Wednesday, July 15, 2020

Figuring Out Myself

It looks like I'm trying my best to stay focused and work hard at obtaining something but I just let myself naturally wander off into other things now. Thinking about it, I'm just recalling everything that made me happy or upset, no matter how small or great. It's quite peculiar because it's something that's just going on with my own brain chemistry at that moment of time. I'm realizing that I'm doing this a lot when I'm trying to listen to the Bible while driving around.

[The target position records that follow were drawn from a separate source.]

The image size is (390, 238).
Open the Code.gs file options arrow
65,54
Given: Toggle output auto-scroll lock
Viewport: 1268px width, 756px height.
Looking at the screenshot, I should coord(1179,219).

Thinking about it, it's probably because I don't understand the Bible that well and want to while listening to a format that isn't common English I'm accustomed to. It's like I have put in some effort to gather the details. I'm just naturally trying to listen to the words now and digest it fast as I can with the whole. I'm going after trying to do something impossible and this is going to be like my 10th attempt with going through the whole Bible.  I'm already aware of some common stories I grew up with, but it's just trying to gather other details while also analyzing my personal faith. It makes sense for me to stay a believer after all! I'm also thinking about the gripes I have with another past church I used to attend. It was definitely a mistake to have associated with them, but what can you do? I want to now just test how much of a people-person I really am while visiting them for some time.  

I think overall it's just gaining this personal stability and it looks like the Lord does recognize our unique strengths or talents in the Bible. It's when we are weak and when we least expect it that the Lord wants to make Himself shine brighter than any star and pour His love onto us!